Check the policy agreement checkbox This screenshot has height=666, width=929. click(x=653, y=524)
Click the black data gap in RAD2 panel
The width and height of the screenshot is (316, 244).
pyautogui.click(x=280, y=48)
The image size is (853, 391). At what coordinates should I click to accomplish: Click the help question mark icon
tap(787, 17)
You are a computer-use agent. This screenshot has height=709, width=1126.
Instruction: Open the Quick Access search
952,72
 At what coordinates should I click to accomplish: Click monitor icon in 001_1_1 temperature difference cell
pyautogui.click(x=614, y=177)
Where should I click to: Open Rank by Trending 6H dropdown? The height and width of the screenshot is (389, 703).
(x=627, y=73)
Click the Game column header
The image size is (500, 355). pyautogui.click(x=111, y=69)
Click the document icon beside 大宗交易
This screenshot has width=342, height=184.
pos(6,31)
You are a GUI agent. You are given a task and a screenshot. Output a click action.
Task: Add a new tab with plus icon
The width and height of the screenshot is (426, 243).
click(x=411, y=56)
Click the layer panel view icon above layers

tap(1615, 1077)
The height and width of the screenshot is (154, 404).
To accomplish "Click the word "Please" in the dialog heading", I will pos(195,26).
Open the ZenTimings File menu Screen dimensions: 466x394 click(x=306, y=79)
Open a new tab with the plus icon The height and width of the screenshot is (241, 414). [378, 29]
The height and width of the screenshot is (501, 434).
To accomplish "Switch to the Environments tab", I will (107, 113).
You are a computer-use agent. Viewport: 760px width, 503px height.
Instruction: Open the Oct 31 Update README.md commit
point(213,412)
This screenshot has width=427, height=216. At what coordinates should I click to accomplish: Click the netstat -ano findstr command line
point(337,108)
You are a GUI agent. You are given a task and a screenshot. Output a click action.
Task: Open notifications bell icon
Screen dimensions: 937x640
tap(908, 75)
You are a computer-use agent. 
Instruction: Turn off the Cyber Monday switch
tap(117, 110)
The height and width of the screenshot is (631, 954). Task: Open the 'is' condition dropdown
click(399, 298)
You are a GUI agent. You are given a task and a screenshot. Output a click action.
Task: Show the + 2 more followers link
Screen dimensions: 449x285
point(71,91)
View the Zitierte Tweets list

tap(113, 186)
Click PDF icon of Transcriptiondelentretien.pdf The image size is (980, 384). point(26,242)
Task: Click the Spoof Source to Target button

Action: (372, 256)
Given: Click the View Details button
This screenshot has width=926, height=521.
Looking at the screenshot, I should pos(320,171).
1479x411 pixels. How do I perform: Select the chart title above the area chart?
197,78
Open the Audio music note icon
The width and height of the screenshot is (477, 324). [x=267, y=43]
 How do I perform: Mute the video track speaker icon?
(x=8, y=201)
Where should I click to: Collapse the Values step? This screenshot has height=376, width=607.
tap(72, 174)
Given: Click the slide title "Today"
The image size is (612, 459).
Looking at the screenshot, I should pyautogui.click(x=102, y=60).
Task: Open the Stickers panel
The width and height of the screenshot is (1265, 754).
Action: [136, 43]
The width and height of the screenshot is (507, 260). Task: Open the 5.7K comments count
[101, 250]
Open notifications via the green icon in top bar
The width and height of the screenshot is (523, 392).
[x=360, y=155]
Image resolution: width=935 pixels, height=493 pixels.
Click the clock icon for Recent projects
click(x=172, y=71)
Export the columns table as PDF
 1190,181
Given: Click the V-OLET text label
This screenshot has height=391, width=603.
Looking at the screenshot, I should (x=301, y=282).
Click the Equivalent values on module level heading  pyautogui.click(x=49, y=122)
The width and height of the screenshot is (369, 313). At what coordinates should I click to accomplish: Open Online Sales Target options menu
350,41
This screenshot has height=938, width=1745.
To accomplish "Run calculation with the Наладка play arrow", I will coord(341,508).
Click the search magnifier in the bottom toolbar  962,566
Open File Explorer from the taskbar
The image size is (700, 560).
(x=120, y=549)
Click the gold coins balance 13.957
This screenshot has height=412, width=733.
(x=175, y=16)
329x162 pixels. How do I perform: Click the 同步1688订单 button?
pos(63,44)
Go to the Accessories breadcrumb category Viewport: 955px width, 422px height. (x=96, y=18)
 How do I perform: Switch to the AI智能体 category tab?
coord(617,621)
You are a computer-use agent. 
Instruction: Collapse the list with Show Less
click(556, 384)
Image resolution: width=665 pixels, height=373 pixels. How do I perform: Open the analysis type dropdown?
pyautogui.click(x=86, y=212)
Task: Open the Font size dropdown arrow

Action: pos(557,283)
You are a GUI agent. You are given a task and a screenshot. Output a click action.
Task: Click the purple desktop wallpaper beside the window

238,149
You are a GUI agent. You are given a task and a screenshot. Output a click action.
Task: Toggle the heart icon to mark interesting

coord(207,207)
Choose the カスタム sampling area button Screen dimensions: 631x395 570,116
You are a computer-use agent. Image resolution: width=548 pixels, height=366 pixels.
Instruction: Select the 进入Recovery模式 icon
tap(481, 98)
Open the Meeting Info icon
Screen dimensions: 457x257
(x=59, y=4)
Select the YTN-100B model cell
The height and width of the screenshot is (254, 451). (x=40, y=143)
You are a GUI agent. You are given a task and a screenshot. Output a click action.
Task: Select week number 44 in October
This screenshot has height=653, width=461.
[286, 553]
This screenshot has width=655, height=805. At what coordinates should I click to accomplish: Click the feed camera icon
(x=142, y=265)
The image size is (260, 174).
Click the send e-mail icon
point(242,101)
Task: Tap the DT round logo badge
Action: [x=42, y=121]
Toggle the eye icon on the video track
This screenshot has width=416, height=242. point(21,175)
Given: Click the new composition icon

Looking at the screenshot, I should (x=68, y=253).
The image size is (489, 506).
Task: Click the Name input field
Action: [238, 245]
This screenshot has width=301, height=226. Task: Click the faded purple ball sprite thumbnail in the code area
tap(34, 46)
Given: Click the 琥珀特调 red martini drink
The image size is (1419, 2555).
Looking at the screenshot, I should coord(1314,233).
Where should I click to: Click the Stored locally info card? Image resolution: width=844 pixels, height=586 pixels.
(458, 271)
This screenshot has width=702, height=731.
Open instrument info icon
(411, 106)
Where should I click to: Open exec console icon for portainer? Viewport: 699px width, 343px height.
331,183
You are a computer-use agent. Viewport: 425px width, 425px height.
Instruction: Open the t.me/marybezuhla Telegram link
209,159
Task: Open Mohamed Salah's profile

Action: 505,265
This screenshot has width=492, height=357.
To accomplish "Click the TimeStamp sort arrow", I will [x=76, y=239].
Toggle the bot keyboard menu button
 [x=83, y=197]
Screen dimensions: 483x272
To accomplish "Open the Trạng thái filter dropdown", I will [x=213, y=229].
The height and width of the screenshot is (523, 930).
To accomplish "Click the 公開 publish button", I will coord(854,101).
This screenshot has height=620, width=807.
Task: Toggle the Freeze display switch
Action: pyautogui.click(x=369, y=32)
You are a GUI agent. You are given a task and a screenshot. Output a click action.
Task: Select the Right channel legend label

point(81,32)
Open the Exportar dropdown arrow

ACTION ITEM
Reproduce the entries above in full, precisely as written.

ANSWER TO THIS TASK
Check the policy agreement checkbox This screenshot has height=666, width=929. click(x=653, y=524)
Click the black data gap in RAD2 panel
The width and height of the screenshot is (316, 244).
pyautogui.click(x=280, y=48)
The image size is (853, 391). At what coordinates should I click to accomplish: Click the help question mark icon
tap(787, 17)
You are a computer-use agent. This screenshot has height=709, width=1126.
Instruction: Open the Quick Access search
952,72
 At what coordinates should I click to accomplish: Click monitor icon in 001_1_1 temperature difference cell
pyautogui.click(x=614, y=177)
Where should I click to: Open Rank by Trending 6H dropdown? The height and width of the screenshot is (389, 703).
(x=627, y=73)
Click the Game column header
The image size is (500, 355). pyautogui.click(x=111, y=69)
Click the document icon beside 大宗交易
This screenshot has width=342, height=184.
pos(6,31)
You are a GUI agent. You are given a task and a screenshot. Output a click action.
Task: Add a new tab with plus icon
The width and height of the screenshot is (426, 243).
click(x=411, y=56)
Click the layer panel view icon above layers

tap(1615, 1077)
The height and width of the screenshot is (154, 404).
To accomplish "Click the word "Please" in the dialog heading", I will pos(195,26).
Open the ZenTimings File menu Screen dimensions: 466x394 click(x=306, y=79)
Open a new tab with the plus icon The height and width of the screenshot is (241, 414). [378, 29]
The height and width of the screenshot is (501, 434).
To accomplish "Switch to the Environments tab", I will (107, 113).
You are a computer-use agent. Viewport: 760px width, 503px height.
Instruction: Open the Oct 31 Update README.md commit
point(213,412)
This screenshot has width=427, height=216. At what coordinates should I click to accomplish: Click the netstat -ano findstr command line
point(337,108)
You are a GUI agent. You are given a task and a screenshot. Output a click action.
Task: Open notifications bell icon
Screen dimensions: 937x640
tap(908, 75)
You are a computer-use agent. 
Instruction: Turn off the Cyber Monday switch
tap(117, 110)
The height and width of the screenshot is (631, 954). Task: Open the 'is' condition dropdown
click(399, 298)
You are a GUI agent. You are given a task and a screenshot. Output a click action.
Task: Show the + 2 more followers link
Screen dimensions: 449x285
point(71,91)
View the Zitierte Tweets list

tap(113, 186)
Click PDF icon of Transcriptiondelentretien.pdf The image size is (980, 384). point(26,242)
Task: Click the Spoof Source to Target button

Action: (372, 256)
Given: Click the View Details button
This screenshot has width=926, height=521.
Looking at the screenshot, I should pos(320,171).
1479x411 pixels. How do I perform: Select the chart title above the area chart?
197,78
Open the Audio music note icon
The width and height of the screenshot is (477, 324). [x=267, y=43]
 How do I perform: Mute the video track speaker icon?
(x=8, y=201)
Where should I click to: Collapse the Values step? This screenshot has height=376, width=607.
tap(72, 174)
Given: Click the slide title "Today"
The image size is (612, 459).
Looking at the screenshot, I should pyautogui.click(x=102, y=60).
Task: Open the Stickers panel
The width and height of the screenshot is (1265, 754).
Action: [136, 43]
The width and height of the screenshot is (507, 260). Task: Open the 5.7K comments count
[101, 250]
Open notifications via the green icon in top bar
The width and height of the screenshot is (523, 392).
[x=360, y=155]
Image resolution: width=935 pixels, height=493 pixels.
Click the clock icon for Recent projects
click(x=172, y=71)
Export the columns table as PDF
 1190,181
Given: Click the V-OLET text label
This screenshot has height=391, width=603.
Looking at the screenshot, I should (x=301, y=282).
Click the Equivalent values on module level heading  pyautogui.click(x=49, y=122)
The width and height of the screenshot is (369, 313). At what coordinates should I click to accomplish: Open Online Sales Target options menu
350,41
This screenshot has height=938, width=1745.
To accomplish "Run calculation with the Наладка play arrow", I will coord(341,508).
Click the search magnifier in the bottom toolbar  962,566
Open File Explorer from the taskbar
The image size is (700, 560).
(x=120, y=549)
Click the gold coins balance 13.957
This screenshot has height=412, width=733.
(x=175, y=16)
329x162 pixels. How do I perform: Click the 同步1688订单 button?
pos(63,44)
Go to the Accessories breadcrumb category Viewport: 955px width, 422px height. (x=96, y=18)
 How do I perform: Switch to the AI智能体 category tab?
coord(617,621)
You are a computer-use agent. 
Instruction: Collapse the list with Show Less
click(556, 384)
Image resolution: width=665 pixels, height=373 pixels. How do I perform: Open the analysis type dropdown?
pyautogui.click(x=86, y=212)
Task: Open the Font size dropdown arrow

Action: pos(557,283)
You are a GUI agent. You are given a task and a screenshot. Output a click action.
Task: Click the purple desktop wallpaper beside the window

238,149
You are a GUI agent. You are given a task and a screenshot. Output a click action.
Task: Toggle the heart icon to mark interesting

coord(207,207)
Choose the カスタム sampling area button Screen dimensions: 631x395 570,116
You are a computer-use agent. Image resolution: width=548 pixels, height=366 pixels.
Instruction: Select the 进入Recovery模式 icon
tap(481, 98)
Open the Meeting Info icon
Screen dimensions: 457x257
(x=59, y=4)
Select the YTN-100B model cell
The height and width of the screenshot is (254, 451). (x=40, y=143)
You are a GUI agent. You are given a task and a screenshot. Output a click action.
Task: Select week number 44 in October
This screenshot has height=653, width=461.
[286, 553]
This screenshot has width=655, height=805. At what coordinates should I click to accomplish: Click the feed camera icon
(x=142, y=265)
The image size is (260, 174).
Click the send e-mail icon
point(242,101)
Task: Tap the DT round logo badge
Action: [x=42, y=121]
Toggle the eye icon on the video track
This screenshot has width=416, height=242. point(21,175)
Given: Click the new composition icon

Looking at the screenshot, I should (x=68, y=253).
The image size is (489, 506).
Task: Click the Name input field
Action: [238, 245]
This screenshot has width=301, height=226. Task: Click the faded purple ball sprite thumbnail in the code area
tap(34, 46)
Given: Click the 琥珀特调 red martini drink
The image size is (1419, 2555).
Looking at the screenshot, I should coord(1314,233).
Where should I click to: Click the Stored locally info card? Image resolution: width=844 pixels, height=586 pixels.
(458, 271)
This screenshot has width=702, height=731.
Open instrument info icon
(411, 106)
Where should I click to: Open exec console icon for portainer? Viewport: 699px width, 343px height.
331,183
You are a computer-use agent. Viewport: 425px width, 425px height.
Instruction: Open the t.me/marybezuhla Telegram link
209,159
Task: Open Mohamed Salah's profile

Action: 505,265
This screenshot has width=492, height=357.
To accomplish "Click the TimeStamp sort arrow", I will [x=76, y=239].
Toggle the bot keyboard menu button
 [x=83, y=197]
Screen dimensions: 483x272
To accomplish "Open the Trạng thái filter dropdown", I will [x=213, y=229].
The height and width of the screenshot is (523, 930).
To accomplish "Click the 公開 publish button", I will coord(854,101).
This screenshot has height=620, width=807.
Task: Toggle the Freeze display switch
Action: pyautogui.click(x=369, y=32)
You are a GUI agent. You are given a task and a screenshot. Output a click action.
Task: Select the Right channel legend label

point(81,32)
Open the Exportar dropdown arrow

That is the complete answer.